▶ **WORK INSTRUCTIONS**:
Although the records contain pictures, print none of them; print exactly the lines from the one with "Image resolution: width=1396" through the last line.

▶ **DATA**:
[Start of section]

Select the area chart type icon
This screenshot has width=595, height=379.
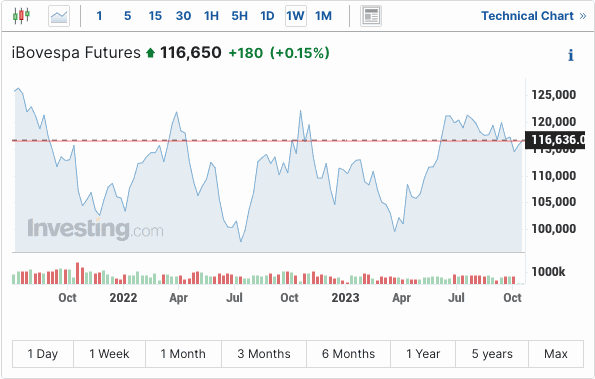[59, 16]
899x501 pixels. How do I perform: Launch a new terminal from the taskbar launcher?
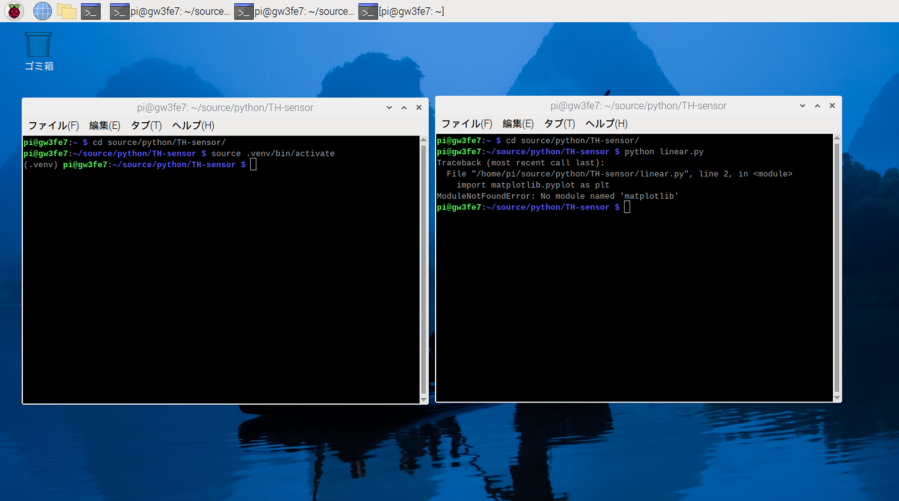[x=91, y=11]
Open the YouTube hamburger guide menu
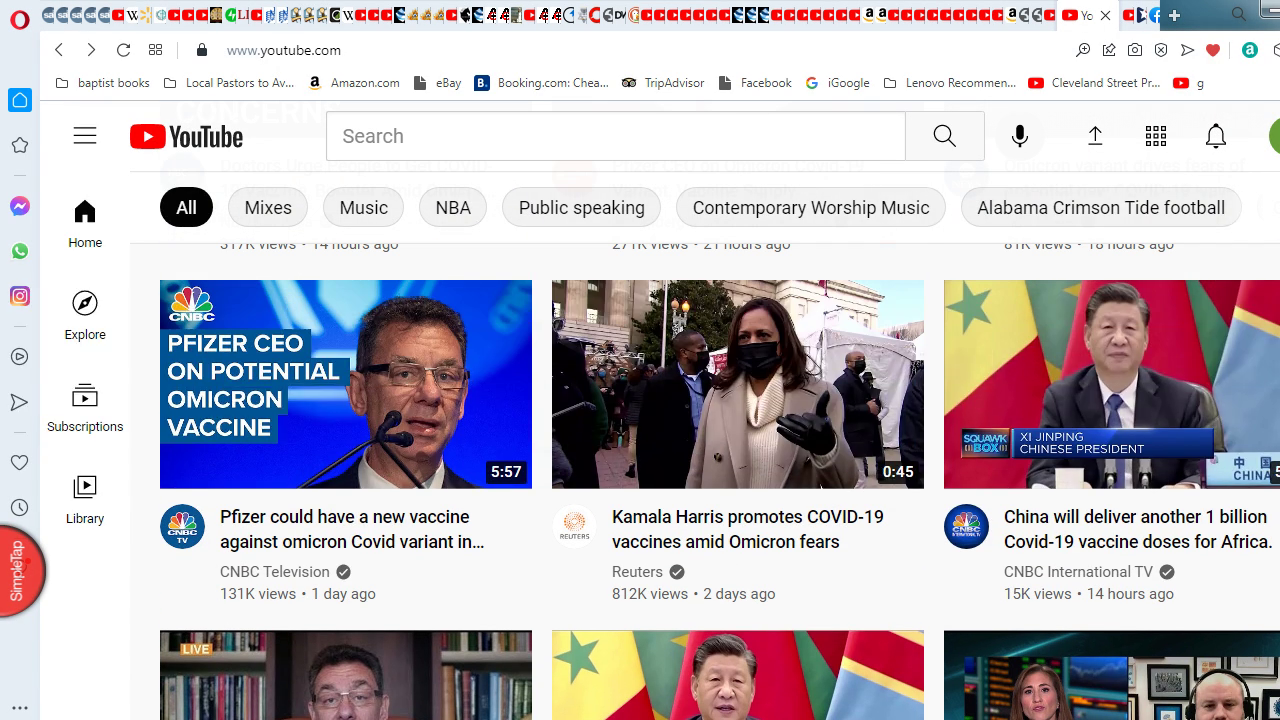Screen dimensions: 1280x720 click(85, 136)
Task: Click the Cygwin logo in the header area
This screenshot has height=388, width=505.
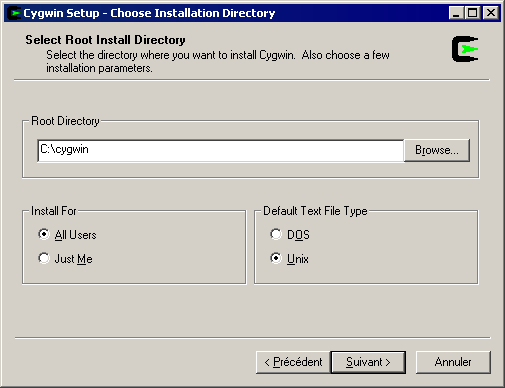Action: [465, 49]
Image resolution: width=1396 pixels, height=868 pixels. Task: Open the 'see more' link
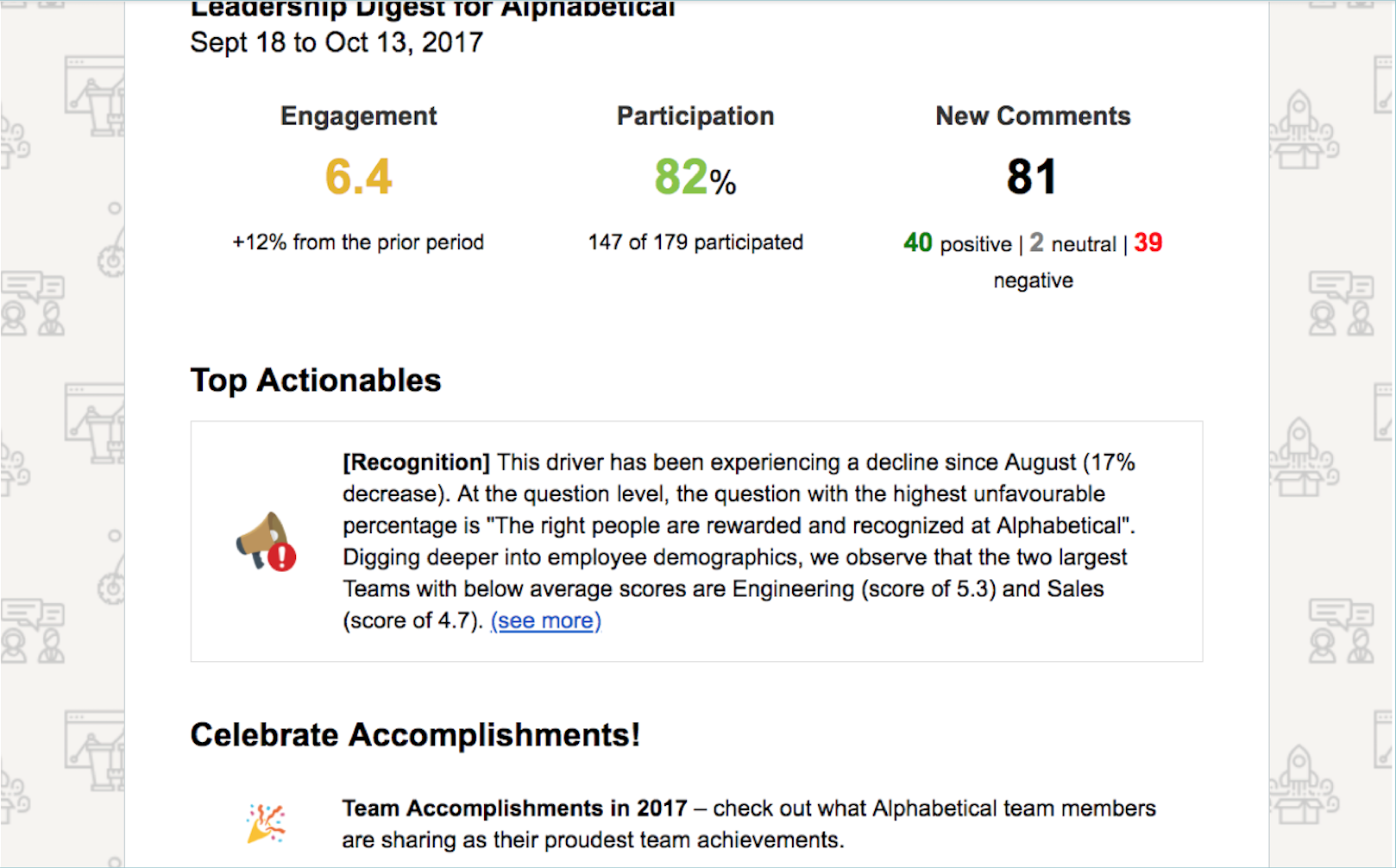point(545,620)
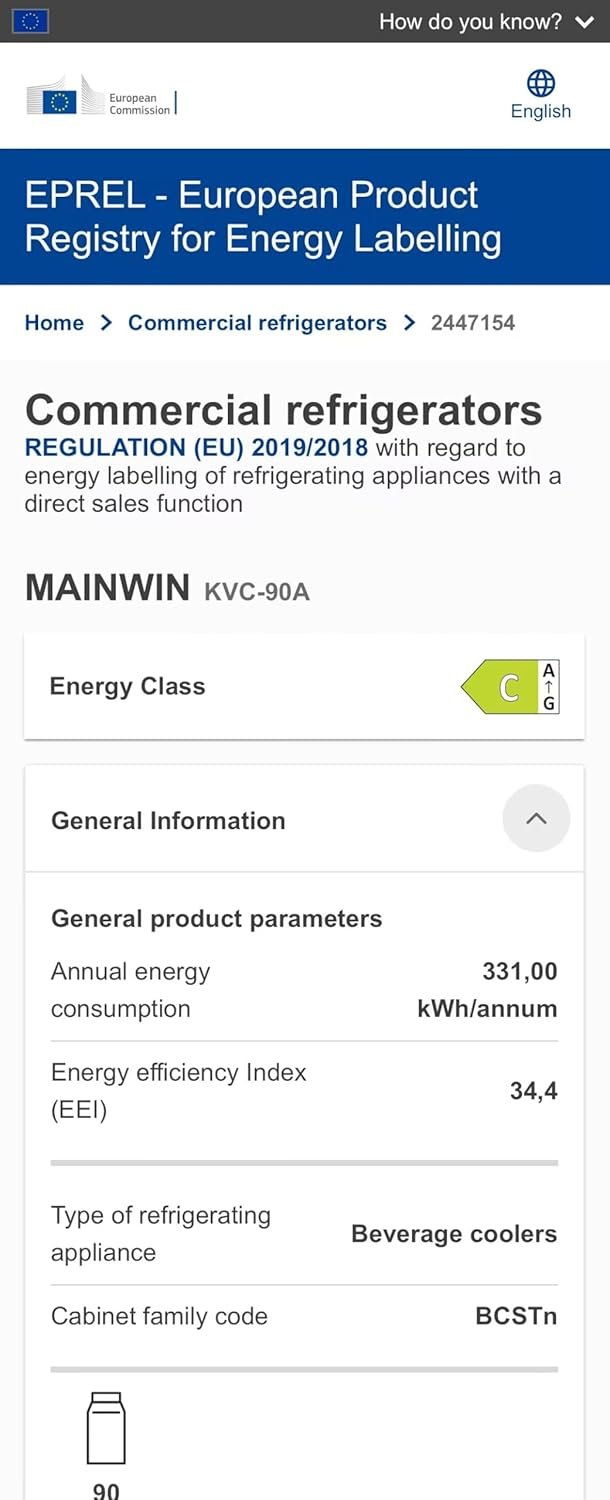Select the English language label
The width and height of the screenshot is (610, 1500).
541,111
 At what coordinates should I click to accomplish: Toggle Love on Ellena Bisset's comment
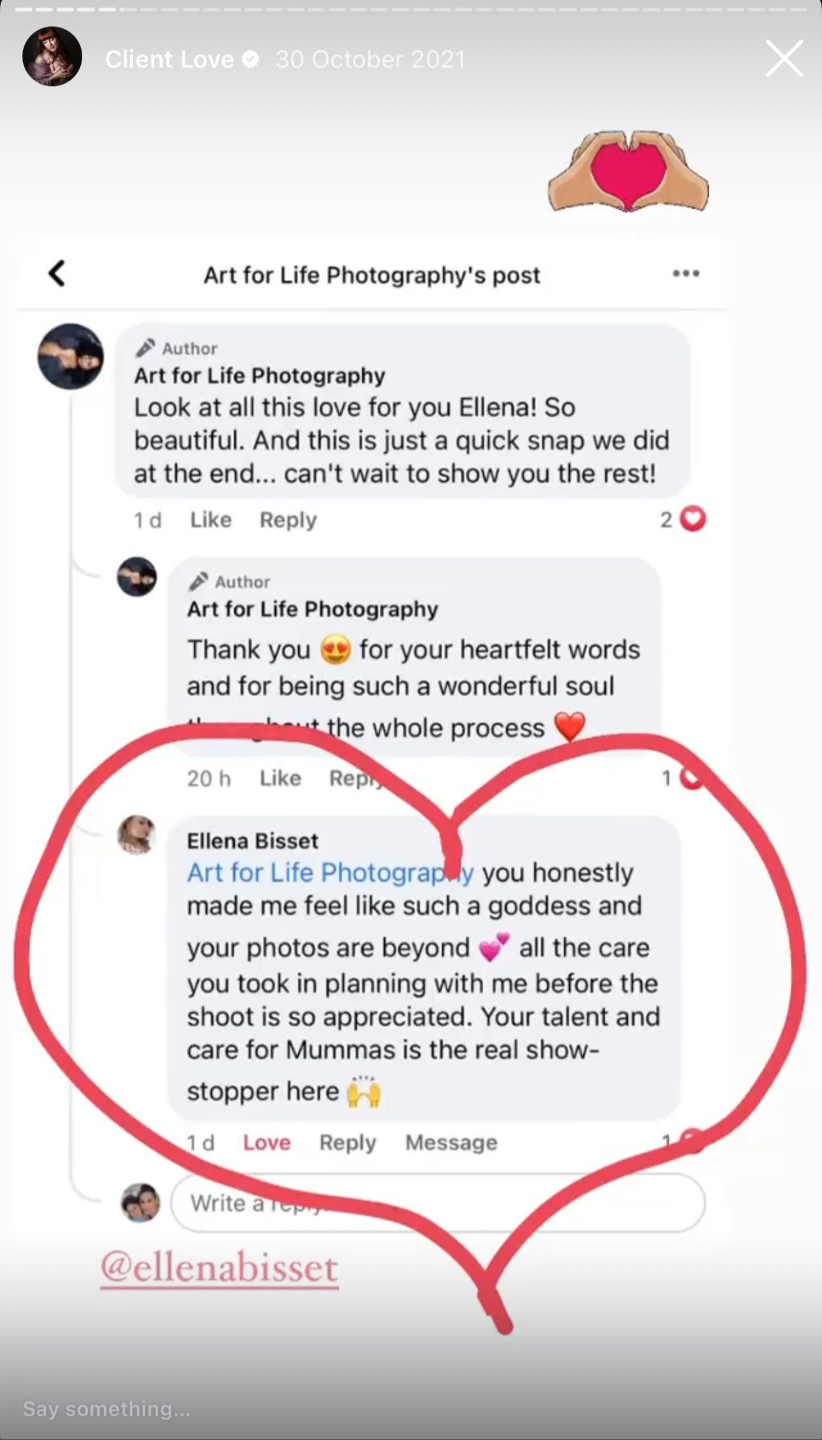267,1142
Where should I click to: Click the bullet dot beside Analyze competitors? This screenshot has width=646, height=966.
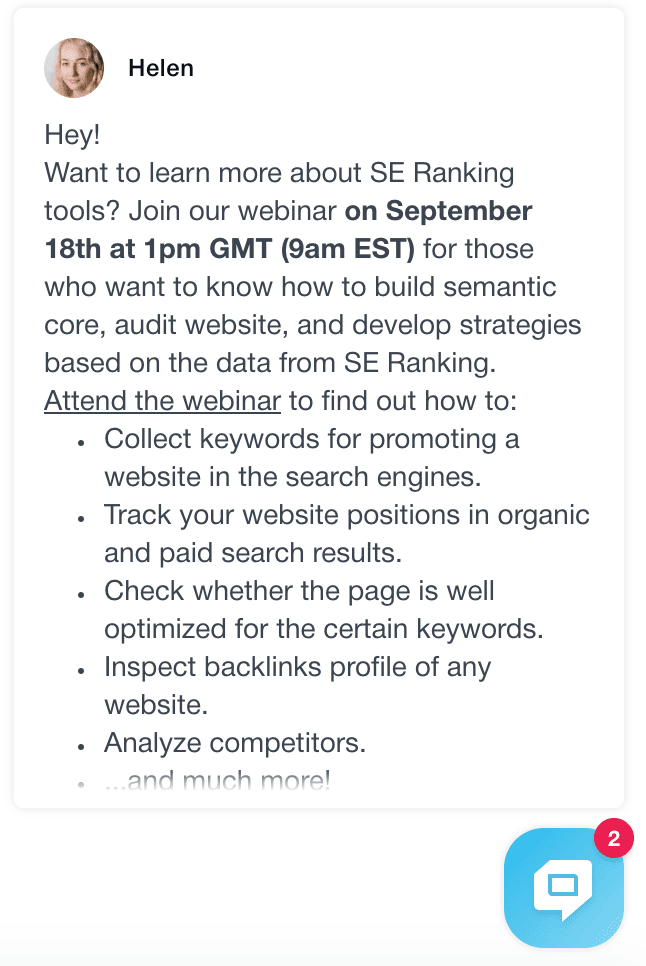[x=81, y=747]
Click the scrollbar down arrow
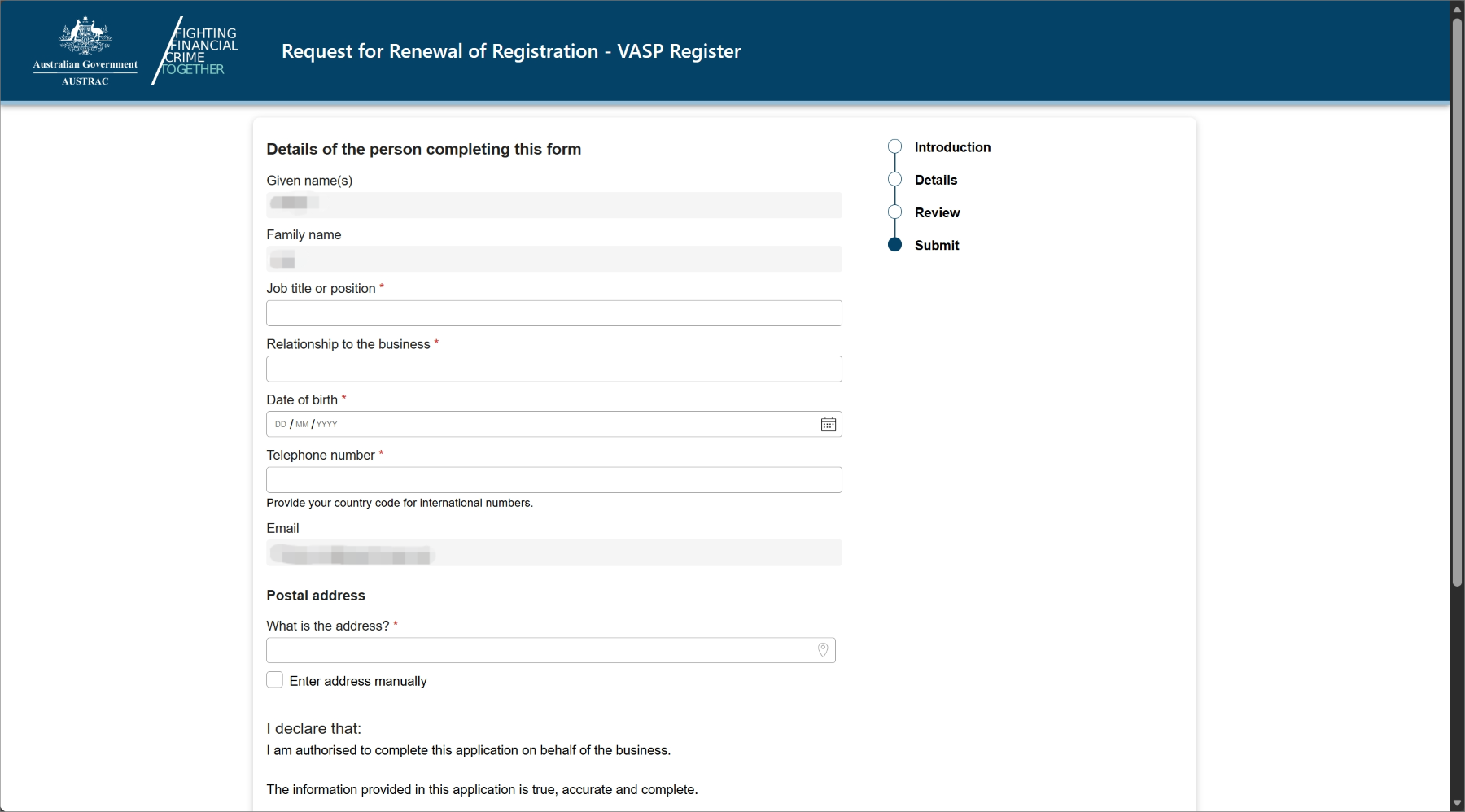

[End of section]

▶ **ANSWER TO THIS EXERCISE**:
Image resolution: width=1396 pixels, height=868 pixels. Task: Open the 'see more' link
point(545,620)
Select the English language label
The width and height of the screenshot is (610, 1500).
541,111
 At what coordinates should I click to accomplish: Toggle Love on Ellena Bisset's comment
267,1142
Where should I click to: Click the bullet dot beside Analyze competitors? This screenshot has width=646, height=966.
[x=81, y=747]
Click the scrollbar down arrow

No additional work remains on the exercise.